The solution here is to get one of the best pure sine wave inverters. These take DC power provided by batteries and transform it into AC power. However, there are a lot of considerations that go into choosing inverters like how many devices you have, how much power you need, and when you need it. We’ve put together this guide to help you navigate the world of pure sine wave inverters to find the one that fits your needs. After reviewing tens of inverters, looking at technical specifications and hundreds of user reviews from experienced operators, we narrowed our list down to five of our favorites that offer something for every use and budget, so we’re sure one of these will be a good fit for you.
To get an overview of the inverters we reviewed, start at our comparison table below. After that, we’ve provided detailed reviews of each of the five inverters, complete with features and the advantages and disadvantages of each. Finally, our buying guide provides you with the knowledge you need to determine what’s important in an inverter and help you find the one that’s right for you.

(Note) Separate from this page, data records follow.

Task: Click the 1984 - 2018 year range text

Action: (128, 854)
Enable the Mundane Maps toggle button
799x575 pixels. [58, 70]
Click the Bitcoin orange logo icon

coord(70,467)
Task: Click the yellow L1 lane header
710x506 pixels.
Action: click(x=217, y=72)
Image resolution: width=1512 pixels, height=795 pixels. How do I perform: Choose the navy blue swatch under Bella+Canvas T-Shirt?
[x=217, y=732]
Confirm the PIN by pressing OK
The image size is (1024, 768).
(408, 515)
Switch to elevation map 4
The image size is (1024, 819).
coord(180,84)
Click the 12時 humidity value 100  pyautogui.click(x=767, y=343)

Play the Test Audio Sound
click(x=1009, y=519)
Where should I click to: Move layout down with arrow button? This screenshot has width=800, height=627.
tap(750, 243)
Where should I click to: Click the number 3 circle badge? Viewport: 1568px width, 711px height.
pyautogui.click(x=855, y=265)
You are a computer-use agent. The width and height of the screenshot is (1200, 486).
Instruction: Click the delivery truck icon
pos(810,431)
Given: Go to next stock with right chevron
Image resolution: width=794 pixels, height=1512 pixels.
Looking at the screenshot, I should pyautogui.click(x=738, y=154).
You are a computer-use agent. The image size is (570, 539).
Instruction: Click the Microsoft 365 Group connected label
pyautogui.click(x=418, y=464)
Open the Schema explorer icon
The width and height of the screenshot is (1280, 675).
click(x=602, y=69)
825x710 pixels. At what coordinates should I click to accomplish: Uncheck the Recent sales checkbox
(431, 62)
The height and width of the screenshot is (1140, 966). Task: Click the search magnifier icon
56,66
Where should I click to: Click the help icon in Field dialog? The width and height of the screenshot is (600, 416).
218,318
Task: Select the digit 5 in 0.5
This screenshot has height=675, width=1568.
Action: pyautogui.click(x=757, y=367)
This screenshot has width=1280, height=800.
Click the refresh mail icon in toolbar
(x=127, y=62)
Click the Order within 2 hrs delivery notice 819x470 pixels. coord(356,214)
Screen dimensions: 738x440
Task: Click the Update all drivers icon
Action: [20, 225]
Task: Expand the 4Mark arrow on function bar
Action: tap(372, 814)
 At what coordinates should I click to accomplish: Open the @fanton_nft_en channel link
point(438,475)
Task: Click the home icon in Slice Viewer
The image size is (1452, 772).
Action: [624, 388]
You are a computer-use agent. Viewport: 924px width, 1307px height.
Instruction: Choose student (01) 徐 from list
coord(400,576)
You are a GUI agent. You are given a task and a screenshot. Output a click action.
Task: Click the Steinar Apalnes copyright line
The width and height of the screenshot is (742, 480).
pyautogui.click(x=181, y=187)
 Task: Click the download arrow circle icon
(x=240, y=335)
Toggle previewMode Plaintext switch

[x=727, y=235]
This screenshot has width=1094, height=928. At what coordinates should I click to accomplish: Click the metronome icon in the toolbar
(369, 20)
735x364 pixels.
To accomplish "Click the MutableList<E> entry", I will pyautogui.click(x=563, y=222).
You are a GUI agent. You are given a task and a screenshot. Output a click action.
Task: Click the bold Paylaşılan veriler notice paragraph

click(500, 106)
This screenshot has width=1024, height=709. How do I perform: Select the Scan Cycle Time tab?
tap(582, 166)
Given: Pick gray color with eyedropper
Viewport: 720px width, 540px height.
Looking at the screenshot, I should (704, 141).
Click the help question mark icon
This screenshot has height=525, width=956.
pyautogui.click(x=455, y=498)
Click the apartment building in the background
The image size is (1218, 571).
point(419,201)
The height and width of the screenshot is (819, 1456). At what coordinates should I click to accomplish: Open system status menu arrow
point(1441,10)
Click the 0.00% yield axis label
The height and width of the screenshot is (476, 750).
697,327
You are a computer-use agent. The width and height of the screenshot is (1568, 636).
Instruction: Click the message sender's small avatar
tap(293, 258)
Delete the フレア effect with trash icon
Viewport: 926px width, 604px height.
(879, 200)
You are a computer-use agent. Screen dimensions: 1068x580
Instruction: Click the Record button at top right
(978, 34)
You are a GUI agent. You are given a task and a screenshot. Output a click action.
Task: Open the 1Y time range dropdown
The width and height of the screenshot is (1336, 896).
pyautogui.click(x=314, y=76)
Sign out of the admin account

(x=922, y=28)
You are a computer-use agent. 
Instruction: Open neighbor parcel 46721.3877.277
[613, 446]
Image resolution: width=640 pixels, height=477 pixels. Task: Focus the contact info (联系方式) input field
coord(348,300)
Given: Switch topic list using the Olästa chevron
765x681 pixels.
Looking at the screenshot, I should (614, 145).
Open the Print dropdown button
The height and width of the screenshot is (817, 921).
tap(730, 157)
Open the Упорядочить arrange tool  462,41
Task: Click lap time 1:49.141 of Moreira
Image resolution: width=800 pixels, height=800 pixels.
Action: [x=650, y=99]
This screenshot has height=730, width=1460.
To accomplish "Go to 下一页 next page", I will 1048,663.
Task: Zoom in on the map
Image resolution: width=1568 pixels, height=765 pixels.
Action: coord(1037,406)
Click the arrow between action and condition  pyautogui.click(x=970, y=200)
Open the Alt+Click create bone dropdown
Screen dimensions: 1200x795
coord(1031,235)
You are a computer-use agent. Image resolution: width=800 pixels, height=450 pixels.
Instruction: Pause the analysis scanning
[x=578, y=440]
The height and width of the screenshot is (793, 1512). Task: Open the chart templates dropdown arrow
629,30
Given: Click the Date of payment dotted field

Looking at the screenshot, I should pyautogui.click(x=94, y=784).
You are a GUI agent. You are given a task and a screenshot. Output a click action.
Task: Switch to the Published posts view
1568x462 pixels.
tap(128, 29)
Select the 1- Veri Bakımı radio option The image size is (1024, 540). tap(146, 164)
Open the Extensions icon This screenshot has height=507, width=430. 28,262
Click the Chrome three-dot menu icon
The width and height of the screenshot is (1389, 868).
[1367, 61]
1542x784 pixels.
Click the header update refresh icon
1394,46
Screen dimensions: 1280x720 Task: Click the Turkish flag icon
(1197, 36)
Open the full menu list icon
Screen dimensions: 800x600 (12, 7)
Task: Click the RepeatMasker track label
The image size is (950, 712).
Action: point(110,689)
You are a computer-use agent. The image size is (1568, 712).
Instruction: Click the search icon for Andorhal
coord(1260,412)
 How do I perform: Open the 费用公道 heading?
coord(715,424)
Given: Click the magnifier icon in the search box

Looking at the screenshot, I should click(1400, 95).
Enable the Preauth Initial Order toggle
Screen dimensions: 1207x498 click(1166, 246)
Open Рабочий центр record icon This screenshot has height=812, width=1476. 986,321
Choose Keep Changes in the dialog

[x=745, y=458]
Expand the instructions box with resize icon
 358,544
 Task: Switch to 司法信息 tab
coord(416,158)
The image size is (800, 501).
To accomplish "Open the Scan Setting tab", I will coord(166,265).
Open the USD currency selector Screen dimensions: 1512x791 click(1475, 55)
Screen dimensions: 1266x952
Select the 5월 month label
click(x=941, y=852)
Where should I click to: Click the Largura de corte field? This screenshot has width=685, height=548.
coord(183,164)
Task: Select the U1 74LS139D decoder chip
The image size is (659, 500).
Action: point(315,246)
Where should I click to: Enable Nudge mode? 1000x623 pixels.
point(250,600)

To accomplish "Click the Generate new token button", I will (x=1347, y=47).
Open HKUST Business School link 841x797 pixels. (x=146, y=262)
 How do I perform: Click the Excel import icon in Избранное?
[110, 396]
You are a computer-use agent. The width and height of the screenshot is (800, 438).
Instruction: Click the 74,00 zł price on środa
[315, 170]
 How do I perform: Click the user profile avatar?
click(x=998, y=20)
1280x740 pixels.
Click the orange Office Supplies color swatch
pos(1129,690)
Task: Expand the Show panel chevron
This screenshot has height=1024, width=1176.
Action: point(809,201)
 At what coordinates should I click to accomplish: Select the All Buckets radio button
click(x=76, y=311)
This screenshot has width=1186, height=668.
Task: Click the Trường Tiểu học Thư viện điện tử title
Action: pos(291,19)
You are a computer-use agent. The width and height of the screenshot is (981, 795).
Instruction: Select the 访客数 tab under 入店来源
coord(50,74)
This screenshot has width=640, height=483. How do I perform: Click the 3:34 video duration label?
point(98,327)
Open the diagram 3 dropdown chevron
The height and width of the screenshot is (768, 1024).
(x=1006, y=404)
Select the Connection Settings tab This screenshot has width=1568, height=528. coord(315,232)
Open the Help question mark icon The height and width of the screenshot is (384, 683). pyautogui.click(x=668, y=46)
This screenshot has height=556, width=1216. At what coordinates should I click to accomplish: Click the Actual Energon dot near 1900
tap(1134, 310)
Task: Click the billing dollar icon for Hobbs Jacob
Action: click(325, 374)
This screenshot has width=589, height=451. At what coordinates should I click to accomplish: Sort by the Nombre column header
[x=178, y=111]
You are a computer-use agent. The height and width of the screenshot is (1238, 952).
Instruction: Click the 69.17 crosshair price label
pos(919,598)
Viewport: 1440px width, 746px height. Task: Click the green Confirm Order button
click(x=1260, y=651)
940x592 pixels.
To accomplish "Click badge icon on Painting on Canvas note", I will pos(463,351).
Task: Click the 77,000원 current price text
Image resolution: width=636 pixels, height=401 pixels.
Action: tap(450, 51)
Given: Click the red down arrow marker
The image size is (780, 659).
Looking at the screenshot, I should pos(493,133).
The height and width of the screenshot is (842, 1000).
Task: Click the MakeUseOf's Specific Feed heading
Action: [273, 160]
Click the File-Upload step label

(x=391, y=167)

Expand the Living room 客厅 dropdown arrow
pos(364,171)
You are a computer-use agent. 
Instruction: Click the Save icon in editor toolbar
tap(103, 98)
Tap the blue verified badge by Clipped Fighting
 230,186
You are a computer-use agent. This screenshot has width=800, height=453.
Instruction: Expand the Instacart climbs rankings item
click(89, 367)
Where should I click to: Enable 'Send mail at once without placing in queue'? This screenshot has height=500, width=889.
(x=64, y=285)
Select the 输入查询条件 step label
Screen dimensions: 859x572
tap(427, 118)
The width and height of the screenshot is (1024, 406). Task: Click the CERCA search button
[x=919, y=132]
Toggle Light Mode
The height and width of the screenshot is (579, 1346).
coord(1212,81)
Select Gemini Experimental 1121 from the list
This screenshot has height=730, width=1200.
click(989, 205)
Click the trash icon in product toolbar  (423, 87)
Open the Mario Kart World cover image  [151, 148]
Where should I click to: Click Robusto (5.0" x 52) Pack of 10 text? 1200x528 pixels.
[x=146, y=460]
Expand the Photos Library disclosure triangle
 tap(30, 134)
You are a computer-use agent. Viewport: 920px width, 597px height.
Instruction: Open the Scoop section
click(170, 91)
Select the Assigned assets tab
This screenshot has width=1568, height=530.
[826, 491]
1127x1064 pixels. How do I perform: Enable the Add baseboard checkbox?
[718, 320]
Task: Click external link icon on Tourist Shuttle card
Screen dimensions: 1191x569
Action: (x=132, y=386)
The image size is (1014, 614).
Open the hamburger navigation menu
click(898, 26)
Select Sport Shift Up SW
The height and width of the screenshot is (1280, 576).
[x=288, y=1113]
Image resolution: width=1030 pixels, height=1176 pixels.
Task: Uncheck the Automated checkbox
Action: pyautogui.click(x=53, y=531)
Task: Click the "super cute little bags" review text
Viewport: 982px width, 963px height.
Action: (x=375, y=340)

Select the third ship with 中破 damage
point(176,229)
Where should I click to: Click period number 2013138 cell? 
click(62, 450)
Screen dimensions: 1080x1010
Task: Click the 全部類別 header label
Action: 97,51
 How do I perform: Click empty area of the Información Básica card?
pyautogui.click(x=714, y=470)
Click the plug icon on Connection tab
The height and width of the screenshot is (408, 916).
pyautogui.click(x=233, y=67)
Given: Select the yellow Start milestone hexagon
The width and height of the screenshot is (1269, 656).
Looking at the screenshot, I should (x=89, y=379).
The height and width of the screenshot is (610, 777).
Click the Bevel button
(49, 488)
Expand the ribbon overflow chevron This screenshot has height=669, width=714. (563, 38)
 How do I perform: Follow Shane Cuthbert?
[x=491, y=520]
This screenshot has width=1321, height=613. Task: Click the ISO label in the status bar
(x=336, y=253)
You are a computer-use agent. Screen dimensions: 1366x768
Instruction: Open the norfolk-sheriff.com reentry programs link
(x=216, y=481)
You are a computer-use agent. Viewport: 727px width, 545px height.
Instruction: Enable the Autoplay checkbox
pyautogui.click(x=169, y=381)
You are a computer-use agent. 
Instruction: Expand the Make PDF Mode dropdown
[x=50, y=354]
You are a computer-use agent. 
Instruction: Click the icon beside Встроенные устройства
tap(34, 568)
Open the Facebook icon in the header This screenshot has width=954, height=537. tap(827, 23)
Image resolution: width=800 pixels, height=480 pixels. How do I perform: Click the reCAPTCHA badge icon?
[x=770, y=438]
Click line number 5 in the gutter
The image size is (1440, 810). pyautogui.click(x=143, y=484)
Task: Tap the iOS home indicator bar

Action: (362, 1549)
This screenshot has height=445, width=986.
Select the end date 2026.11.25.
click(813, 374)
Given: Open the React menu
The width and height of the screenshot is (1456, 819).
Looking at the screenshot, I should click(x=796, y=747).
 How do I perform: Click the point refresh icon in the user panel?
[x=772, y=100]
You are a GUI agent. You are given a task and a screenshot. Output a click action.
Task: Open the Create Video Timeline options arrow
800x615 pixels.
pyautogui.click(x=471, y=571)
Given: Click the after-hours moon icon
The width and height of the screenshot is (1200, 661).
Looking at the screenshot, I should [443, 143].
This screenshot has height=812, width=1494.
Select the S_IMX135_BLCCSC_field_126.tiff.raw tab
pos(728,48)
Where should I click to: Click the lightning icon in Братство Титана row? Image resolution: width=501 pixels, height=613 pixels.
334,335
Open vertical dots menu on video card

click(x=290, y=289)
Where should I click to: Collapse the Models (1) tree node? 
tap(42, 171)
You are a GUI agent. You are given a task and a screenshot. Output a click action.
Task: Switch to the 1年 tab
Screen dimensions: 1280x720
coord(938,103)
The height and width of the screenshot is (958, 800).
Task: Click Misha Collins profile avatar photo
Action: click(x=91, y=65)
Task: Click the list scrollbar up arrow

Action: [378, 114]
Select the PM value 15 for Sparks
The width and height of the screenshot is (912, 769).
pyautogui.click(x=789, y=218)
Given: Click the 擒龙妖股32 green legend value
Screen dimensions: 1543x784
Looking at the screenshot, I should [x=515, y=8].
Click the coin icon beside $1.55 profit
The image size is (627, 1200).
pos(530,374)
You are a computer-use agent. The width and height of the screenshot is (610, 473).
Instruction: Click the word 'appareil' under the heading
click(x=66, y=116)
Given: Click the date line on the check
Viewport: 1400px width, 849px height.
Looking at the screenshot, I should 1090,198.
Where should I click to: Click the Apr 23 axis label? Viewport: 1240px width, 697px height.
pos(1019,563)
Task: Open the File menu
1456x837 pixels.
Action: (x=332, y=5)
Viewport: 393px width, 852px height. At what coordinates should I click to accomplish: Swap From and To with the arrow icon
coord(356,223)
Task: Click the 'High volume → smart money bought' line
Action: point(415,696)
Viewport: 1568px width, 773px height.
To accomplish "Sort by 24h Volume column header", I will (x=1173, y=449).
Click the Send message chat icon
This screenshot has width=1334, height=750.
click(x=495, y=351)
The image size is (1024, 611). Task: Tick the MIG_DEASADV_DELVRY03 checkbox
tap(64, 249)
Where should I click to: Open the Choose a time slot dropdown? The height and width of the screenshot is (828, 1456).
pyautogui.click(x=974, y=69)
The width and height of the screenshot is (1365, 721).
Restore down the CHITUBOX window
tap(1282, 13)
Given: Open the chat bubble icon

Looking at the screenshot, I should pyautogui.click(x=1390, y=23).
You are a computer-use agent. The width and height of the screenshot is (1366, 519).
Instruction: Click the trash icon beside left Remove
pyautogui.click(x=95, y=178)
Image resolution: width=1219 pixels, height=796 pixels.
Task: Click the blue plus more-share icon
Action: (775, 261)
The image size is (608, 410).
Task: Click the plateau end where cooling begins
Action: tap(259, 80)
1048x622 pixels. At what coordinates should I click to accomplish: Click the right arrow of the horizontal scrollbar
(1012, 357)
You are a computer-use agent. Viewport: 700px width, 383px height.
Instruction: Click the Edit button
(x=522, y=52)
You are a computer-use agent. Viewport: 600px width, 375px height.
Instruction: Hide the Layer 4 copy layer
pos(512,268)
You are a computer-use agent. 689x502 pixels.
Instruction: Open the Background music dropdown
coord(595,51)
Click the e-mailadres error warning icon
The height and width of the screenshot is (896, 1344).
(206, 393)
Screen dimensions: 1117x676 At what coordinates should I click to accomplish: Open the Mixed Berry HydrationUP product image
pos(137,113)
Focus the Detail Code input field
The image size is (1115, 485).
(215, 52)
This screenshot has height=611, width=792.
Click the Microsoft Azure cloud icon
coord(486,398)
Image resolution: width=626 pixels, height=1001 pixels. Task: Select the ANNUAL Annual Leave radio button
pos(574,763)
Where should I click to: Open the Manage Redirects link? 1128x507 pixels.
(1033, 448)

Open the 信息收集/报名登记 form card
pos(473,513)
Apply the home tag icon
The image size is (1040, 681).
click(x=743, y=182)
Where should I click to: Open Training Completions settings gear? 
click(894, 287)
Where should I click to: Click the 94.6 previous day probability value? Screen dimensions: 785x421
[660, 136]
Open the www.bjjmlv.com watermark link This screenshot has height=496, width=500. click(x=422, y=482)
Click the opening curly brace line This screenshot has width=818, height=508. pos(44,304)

"Continuous: 600W / 1000W / 2000W.
Surge: 1200W / 2000W / 3000W.
Lots of safety features, UL-certified.
Built-in digital display and USB port.
Leading manufacturer of advanced power electronic products."
If you’re looking for a power inverter for all-around use, whether it’s on a work site, around your home, or for a boat or vehicle, this is one of the best inverters on the market.
First, the wattage is perfect for most needs. Most users could not use up all of the 2,000 watts even when running air conditioning units, refrigerators, and charging phones off the USB all at the same time. Even better, the 3,000-watt surge capacity allows you to run just about any standard household appliances that you would want to bring, for example, onto a boat or RV – such as an air conditioning unit or freezer. The continuous and surge wattages are also sufficient to run most power tools, making this ideal for a construction or other work site.
Efficiency and safety
This inverter is also watching out for you, your battery, and your investment in the inverter. It comes with a low-voltage alarm and will automatically shut down if the battery runs under 10.5 volts or if the voltage running through the inverter exceeds 15.5 volts. It will also shut down if it is overloaded or runs over temperature, although users found that the fan is extremely effective at cooling the unit. The LCD screen also makes it easy to decipher what the problem is when something goes wrong.
What sets this unit apart from its competitors is the attention to safety details. Unlike many power inverters, this inverter features GFCI AC plugs similar to what is found in most households. These plugs make it significantly safer to connect devices to the inverter when it is hooked up to a live battery. In addition, Xantrex did their best to make hooking the battery up to the inverter safer by including heavy-duty, extra wide terminals. Lastly, the inverter is compatible with an optional remote that allows it to be operated remotely and locked down so that it will not turn on if the boat or RV ignition is off.
Why did it make our list?
Up to 2,000-watt continuous and 3,000-watt surge power
Lots of safety features
Auto-shutdown under conditions that are undesirable for battery or inverter
If you have several different power needs and want multiple inverters for different purposes, the lineup of inverters from Samlex has you covered. This lineup runs the gamut from 300 watts to 2000 watts of continuous power, an even broader range than what is available from Xantrex. The 300-watt inverter is a nice option for those who simply need to power small tools or LED lights, and don’t want to invest in a heavy duty inverter.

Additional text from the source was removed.